Goal of the exercise => When you reach the line containing "Task: Click the 'angezeigter" in the entries below, begin reproducing lines exactly, and stop once the line containing "Given: Open Safari bookmarks" is done.

*** Opening Available data ***

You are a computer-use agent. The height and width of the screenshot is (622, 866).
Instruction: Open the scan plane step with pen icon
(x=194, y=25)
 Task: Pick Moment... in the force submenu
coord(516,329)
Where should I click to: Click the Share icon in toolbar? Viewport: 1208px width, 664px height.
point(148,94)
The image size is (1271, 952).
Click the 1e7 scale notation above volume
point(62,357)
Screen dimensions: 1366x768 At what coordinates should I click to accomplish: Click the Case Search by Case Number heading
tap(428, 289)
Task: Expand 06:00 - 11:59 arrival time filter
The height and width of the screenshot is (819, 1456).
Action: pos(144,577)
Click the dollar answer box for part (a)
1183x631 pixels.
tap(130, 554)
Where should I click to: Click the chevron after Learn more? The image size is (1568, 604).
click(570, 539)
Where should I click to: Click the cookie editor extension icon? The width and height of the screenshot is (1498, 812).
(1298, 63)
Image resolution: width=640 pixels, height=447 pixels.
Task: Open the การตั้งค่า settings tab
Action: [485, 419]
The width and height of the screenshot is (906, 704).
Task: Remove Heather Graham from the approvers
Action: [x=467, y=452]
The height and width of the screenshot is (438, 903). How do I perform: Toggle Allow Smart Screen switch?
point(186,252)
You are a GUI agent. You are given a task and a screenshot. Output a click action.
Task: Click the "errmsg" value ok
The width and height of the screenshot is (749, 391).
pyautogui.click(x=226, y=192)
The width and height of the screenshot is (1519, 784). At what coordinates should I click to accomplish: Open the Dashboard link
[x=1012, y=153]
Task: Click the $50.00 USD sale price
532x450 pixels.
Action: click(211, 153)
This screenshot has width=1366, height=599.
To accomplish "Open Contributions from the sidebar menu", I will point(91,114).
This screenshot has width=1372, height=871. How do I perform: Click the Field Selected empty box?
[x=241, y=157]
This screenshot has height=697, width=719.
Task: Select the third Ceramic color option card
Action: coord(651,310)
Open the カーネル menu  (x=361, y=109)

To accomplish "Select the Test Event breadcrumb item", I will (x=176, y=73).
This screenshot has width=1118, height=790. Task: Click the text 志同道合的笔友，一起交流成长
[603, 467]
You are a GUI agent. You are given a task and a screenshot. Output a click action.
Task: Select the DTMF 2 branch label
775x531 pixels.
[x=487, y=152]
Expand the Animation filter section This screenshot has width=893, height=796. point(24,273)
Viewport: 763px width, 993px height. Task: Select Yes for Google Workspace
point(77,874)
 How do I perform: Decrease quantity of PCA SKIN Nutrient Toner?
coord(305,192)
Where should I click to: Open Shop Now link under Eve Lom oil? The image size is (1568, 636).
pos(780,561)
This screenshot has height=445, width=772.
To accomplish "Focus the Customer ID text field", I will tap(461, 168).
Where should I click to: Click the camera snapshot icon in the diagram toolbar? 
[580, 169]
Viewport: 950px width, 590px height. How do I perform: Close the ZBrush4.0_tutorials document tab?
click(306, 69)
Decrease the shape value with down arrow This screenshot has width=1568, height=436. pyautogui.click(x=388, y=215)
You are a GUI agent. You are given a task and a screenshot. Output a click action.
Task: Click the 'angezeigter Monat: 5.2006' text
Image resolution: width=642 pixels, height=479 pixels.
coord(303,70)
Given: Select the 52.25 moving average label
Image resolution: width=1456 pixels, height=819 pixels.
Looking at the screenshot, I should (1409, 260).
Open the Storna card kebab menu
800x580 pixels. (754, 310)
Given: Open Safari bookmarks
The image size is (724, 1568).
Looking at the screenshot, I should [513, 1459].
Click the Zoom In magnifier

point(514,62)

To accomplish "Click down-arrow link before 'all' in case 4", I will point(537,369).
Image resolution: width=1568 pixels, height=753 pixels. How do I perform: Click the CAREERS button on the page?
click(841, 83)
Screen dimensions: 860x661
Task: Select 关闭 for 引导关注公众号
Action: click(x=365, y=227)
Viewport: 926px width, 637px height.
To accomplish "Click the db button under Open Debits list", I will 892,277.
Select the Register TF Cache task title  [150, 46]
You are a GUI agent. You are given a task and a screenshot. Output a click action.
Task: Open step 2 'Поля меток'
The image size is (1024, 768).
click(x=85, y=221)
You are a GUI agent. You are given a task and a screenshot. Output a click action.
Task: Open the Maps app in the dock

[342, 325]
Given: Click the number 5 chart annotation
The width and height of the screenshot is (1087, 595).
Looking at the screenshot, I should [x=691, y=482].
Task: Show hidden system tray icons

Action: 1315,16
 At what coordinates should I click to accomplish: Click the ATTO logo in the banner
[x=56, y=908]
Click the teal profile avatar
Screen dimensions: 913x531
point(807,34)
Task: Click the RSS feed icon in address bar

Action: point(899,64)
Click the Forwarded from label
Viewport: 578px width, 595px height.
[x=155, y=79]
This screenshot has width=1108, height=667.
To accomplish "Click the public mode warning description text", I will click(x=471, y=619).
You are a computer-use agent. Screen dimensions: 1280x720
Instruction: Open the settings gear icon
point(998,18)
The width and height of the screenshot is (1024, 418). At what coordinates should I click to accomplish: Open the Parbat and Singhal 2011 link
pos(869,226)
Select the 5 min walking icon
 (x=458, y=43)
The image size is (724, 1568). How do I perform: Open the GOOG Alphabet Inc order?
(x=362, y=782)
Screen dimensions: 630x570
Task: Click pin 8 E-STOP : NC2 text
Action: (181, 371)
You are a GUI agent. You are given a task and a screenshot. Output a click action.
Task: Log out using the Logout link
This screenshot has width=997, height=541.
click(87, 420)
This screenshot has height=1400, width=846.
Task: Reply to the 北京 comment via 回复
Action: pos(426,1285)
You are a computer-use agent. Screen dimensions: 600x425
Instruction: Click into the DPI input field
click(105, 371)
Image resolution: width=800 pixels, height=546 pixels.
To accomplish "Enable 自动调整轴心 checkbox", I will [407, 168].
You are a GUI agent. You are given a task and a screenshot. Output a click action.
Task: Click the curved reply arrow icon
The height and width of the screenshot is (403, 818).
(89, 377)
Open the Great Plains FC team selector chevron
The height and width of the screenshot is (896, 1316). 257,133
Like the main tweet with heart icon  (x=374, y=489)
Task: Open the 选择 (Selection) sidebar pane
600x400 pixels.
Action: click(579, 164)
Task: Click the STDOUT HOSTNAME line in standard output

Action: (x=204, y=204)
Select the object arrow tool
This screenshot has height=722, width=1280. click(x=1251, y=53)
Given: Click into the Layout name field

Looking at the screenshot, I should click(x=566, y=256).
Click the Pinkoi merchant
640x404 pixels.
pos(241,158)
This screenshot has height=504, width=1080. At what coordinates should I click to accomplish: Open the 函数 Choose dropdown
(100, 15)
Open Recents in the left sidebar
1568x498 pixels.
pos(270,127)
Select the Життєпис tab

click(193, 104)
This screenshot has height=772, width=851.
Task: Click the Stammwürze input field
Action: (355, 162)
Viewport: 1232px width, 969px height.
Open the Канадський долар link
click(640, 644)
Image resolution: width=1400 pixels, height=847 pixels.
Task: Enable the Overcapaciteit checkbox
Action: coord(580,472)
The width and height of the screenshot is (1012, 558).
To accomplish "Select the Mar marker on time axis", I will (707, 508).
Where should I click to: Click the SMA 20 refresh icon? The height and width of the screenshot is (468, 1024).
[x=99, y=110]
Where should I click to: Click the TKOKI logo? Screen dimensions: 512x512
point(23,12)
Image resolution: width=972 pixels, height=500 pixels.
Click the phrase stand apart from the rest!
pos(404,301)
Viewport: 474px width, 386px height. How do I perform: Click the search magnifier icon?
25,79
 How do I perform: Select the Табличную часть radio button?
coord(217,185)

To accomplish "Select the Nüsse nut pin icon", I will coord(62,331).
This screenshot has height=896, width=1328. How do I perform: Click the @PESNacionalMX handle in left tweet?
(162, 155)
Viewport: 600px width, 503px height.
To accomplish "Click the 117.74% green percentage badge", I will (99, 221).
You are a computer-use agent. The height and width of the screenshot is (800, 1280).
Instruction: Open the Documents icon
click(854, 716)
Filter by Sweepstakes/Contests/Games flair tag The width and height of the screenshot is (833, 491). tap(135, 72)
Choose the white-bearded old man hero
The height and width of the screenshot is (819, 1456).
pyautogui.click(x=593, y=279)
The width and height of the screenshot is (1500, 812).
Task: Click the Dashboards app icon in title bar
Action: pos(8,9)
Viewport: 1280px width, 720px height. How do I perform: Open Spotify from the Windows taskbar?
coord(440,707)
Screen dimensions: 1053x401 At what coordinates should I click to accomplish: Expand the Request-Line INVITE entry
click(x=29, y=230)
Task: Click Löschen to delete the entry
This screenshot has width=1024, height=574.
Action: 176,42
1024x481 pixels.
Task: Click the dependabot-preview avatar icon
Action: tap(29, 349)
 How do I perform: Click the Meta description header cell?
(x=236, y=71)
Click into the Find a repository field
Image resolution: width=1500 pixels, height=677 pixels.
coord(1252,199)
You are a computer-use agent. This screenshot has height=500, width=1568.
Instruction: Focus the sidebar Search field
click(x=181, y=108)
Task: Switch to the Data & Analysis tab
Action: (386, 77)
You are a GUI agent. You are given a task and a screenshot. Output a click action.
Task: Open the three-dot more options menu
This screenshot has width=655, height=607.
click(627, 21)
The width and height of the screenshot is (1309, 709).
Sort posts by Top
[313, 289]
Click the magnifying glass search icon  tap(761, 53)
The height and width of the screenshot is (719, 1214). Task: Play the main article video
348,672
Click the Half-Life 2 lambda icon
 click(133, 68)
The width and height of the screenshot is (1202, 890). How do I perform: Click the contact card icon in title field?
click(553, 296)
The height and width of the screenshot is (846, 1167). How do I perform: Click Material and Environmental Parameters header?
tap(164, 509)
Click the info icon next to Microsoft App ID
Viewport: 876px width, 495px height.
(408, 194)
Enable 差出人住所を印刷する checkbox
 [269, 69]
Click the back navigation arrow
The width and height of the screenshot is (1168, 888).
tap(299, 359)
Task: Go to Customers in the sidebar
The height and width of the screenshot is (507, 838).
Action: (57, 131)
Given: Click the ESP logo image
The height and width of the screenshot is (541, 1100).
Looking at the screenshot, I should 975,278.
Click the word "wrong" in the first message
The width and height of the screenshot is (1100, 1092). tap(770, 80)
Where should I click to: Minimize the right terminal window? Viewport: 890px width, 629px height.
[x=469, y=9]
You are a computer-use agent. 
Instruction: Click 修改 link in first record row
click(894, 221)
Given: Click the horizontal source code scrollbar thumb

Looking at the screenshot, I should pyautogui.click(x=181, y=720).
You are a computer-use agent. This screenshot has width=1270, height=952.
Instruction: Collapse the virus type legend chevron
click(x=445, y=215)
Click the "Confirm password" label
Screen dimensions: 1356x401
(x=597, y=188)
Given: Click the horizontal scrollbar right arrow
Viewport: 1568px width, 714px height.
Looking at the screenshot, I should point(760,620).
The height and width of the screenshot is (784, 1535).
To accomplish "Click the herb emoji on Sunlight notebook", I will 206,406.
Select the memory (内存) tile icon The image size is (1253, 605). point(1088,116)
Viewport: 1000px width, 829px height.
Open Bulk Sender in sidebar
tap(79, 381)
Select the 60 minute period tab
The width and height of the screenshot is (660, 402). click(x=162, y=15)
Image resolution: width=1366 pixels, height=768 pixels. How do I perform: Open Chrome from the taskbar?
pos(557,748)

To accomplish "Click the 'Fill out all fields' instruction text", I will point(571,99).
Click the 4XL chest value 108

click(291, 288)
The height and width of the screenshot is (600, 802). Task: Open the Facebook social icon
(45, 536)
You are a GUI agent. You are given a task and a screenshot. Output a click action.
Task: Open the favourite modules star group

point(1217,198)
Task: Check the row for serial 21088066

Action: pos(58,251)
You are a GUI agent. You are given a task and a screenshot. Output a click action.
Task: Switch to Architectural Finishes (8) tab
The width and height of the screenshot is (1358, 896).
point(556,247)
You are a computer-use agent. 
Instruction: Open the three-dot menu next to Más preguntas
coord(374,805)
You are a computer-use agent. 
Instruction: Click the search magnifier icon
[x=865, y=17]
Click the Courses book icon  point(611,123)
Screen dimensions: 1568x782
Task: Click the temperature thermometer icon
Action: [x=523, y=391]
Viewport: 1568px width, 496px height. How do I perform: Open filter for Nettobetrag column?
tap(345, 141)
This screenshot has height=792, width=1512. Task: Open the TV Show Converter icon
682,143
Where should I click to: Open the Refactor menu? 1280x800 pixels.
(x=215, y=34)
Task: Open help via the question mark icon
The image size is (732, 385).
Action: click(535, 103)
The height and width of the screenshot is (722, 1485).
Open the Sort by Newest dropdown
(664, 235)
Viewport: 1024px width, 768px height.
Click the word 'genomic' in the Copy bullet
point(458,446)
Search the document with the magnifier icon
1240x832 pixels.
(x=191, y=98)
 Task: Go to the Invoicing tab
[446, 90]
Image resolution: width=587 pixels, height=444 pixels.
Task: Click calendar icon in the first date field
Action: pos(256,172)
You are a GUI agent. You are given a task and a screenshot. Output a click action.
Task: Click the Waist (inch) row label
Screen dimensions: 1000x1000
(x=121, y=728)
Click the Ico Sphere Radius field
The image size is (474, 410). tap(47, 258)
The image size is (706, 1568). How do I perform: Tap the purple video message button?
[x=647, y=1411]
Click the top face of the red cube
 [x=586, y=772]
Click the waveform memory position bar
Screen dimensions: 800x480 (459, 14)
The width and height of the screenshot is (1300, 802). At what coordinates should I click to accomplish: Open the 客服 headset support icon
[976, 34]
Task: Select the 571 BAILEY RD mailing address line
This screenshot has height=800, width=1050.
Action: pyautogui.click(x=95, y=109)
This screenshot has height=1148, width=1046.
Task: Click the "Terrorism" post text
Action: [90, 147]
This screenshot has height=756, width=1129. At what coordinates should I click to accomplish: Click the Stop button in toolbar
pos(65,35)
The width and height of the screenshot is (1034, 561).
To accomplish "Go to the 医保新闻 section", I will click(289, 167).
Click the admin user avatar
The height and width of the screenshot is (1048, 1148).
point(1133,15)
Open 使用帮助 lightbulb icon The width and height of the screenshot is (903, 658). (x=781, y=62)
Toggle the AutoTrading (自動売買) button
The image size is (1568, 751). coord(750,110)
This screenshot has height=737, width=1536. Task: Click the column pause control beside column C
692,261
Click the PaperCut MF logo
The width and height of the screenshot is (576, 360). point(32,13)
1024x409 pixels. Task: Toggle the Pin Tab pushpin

*** Closing Available data ***

Exercise answer =>
Task: Click the 'angezeigter Monat: 5.2006' text
Image resolution: width=642 pixels, height=479 pixels.
coord(303,70)
Given: Select the 52.25 moving average label
Image resolution: width=1456 pixels, height=819 pixels.
Looking at the screenshot, I should (1409, 260).
Open the Storna card kebab menu
800x580 pixels. (754, 310)
Given: Open Safari bookmarks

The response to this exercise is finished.